§ **PROBLEMS TO WORK ON**:
- a) According to the Hip Hop Museum passage, who is the architect of the museum building?
- b) From the Hip Hop Museum passage, print the section between "American music museum" and "in September 2023.", inclusive.
- c) Carry on the Hip Hop Museum passage from its last sentence.

(Beginning of PASSAGE PROVIDED)

American music museum in the Bronx, New York

The Hip Hop Museum is a museum dedicated to the celebration and preservation of Hip hop music, dance, art and culture and "permanent place to celebrate the music that has made the Bronx famous around the world". The museum will be located on Exterior Street in the Lower Concourse neighborhood of The Bronx when construction is complete.

==History==
The museum was founded in 2015 as the Universal Hip Hop Museum, by a group of hip hop pioneers—Rocky Bucano, Kurtis Blow, Grand Wizzard Theodore, Joe Conzo Jr. and Grandmaster Melle Mel— to document, preserve, and celebrate the culture of Hip Hop.

The museum rebranded as The Hip Hop Museum in September 2023.

==Museum==
The 52,000-square-foot museum will be part of a South Bronx multi-use development project at 610 Exterior Street called Bronx Point. Michael Ford, of BrandNu Design Studio, is the architect of the building. Bronx Point is not far from the so-called "birthplace" of hip hop on Sedgwick Avenue, it will include a 300-seat theatre, a gallery, community space, and about 520 affordable housing units on top of it. The official groundbreaking was held on May 20, 2021, and involved a number of hip hop notables including Grandmaster Flash and LL Cool J.  The museum was initially scheduled to open in 2023 in connection with the genre's fiftieth anniversary. Due to delays in construction caused by the COVID-19 pandemic, the museum is now scheduled to open in 2026.

(End of PASSAGE PROVIDED)
(Beginning of STUDY MATERIAL)

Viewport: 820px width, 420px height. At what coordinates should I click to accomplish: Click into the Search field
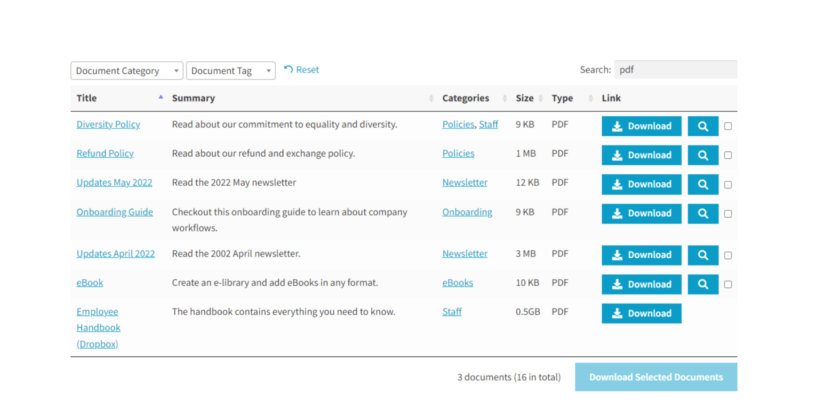pos(675,70)
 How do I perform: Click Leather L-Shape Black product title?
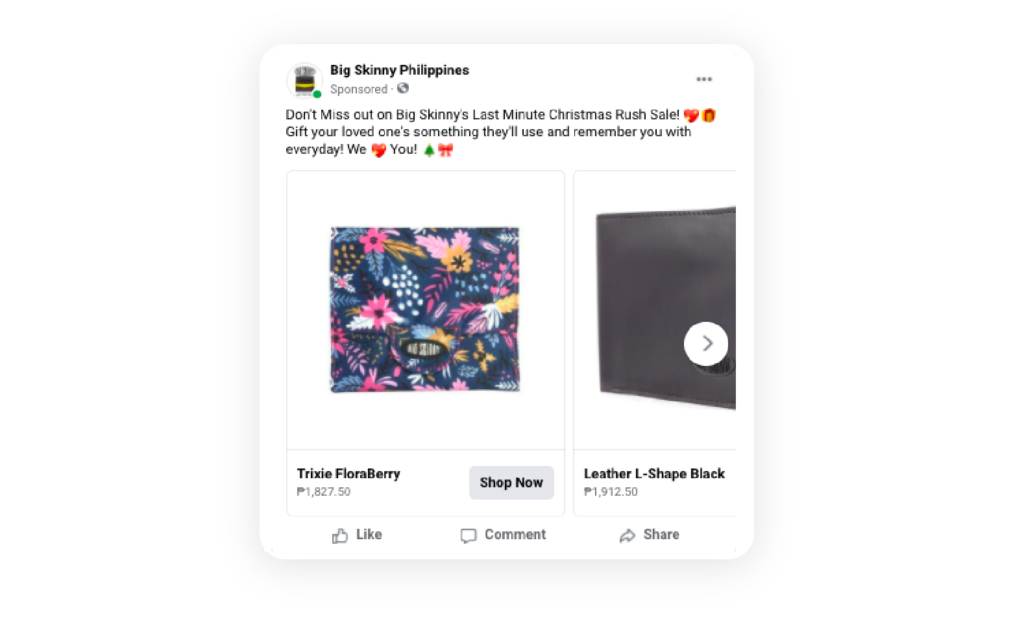(654, 473)
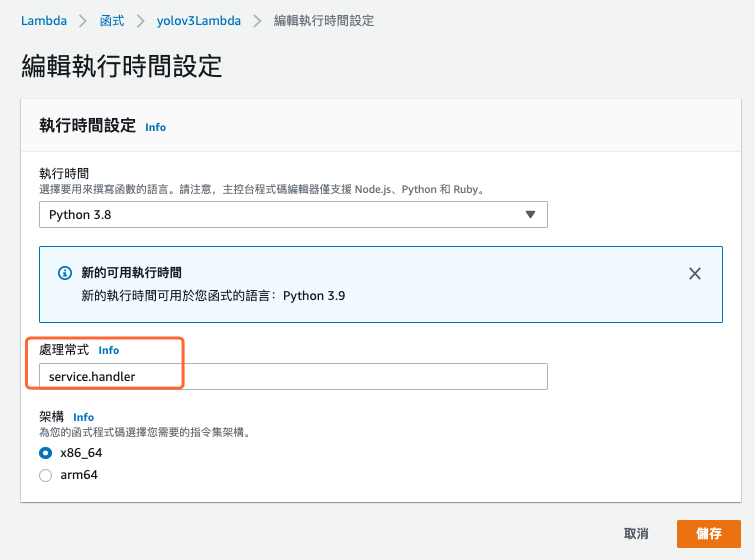Click the 編輯執行時間設定 breadcrumb item
755x560 pixels.
(324, 21)
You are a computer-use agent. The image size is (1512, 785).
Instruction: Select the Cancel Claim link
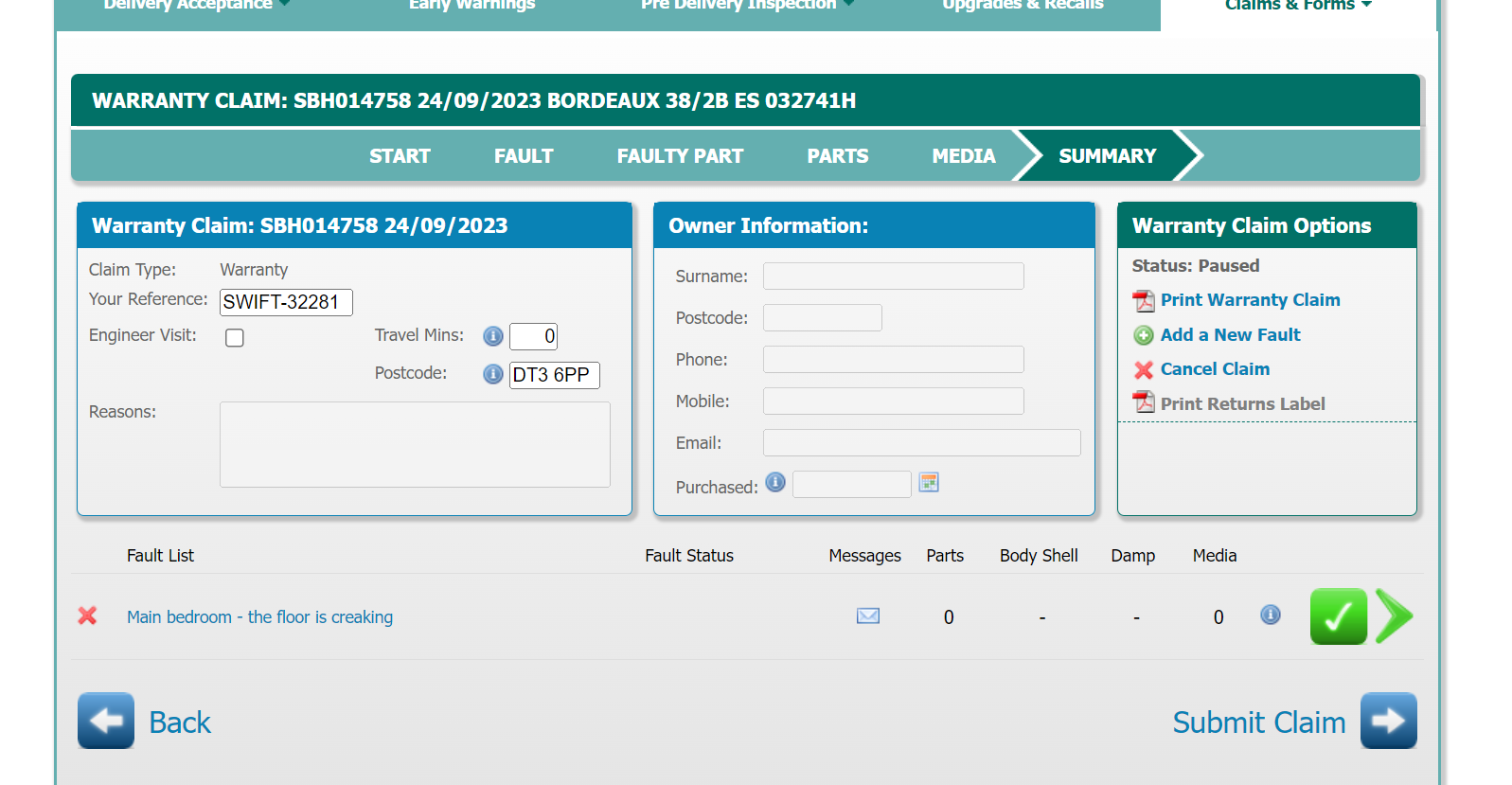pyautogui.click(x=1214, y=369)
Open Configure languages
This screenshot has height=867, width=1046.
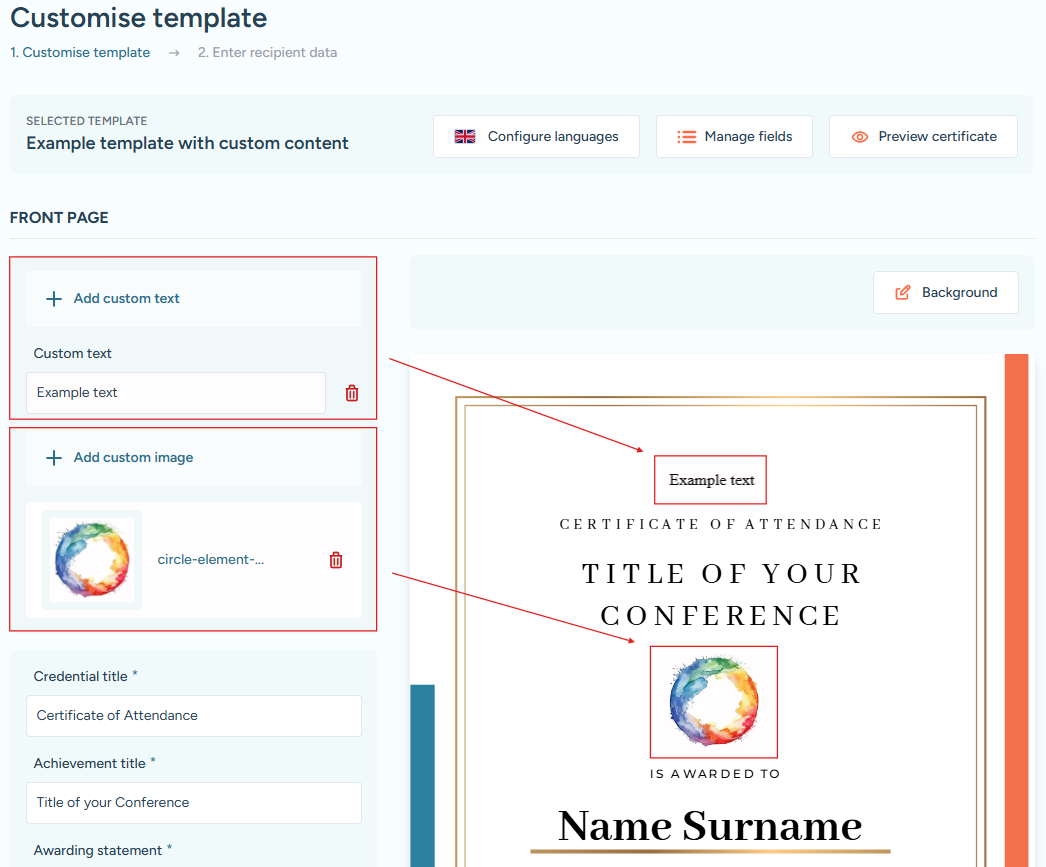(536, 137)
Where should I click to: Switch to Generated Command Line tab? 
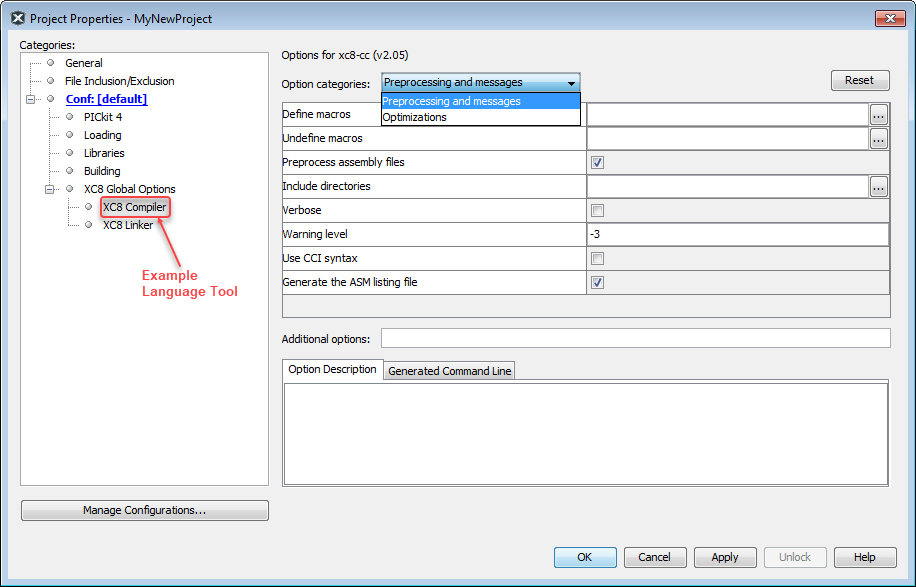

(End of STUDY MATERIAL)

§ **RESPONSES BY TASK**:
- a) Michael Ford, of BrandNu Design Studio.

- b)
American music museum in the Bronx, New York

The Hip Hop Museum is a museum dedicated to the celebration and preservation of Hip hop music, dance, art and culture and "permanent place to celebrate the music that has made the Bronx famous around the world". The museum will be located on Exterior Street in the Lower Concourse neighborhood of The Bronx when construction is complete.

==History==
The museum was founded in 2015 as the Universal Hip Hop Museum, by a group of hip hop pioneers—Rocky Bucano, Kurtis Blow, Grand Wizzard Theodore, Joe Conzo Jr. and Grandmaster Melle Mel— to document, preserve, and celebrate the culture of Hip Hop.

The museum rebranded as The Hip Hop Museum in September 2023.

- c)
=== Programming===
The [R]Evolution of Hip Hop Experience opened at the Bronx Terminal Market on December 6, 2019, as the museum's first public exhibit in its temporary home until construction finishes. The 2,350 square-foot exhibit was free to the public and served as a preview to what will be on display in the permanent home of the Universal Hip Hop Museum. The exhibit featured artifacts of Hip Hop culture, music, photographs kiosks with content and experiences, as well as interactive elements including a DJ stand where visitors can test out their skills. Following a closure due to the COVID-19 pandemic, the space reopened in November 2020 with an exhibit focusing on 1980s hip hop. The [R]Evolution of Hip Hop exhibit has since closed.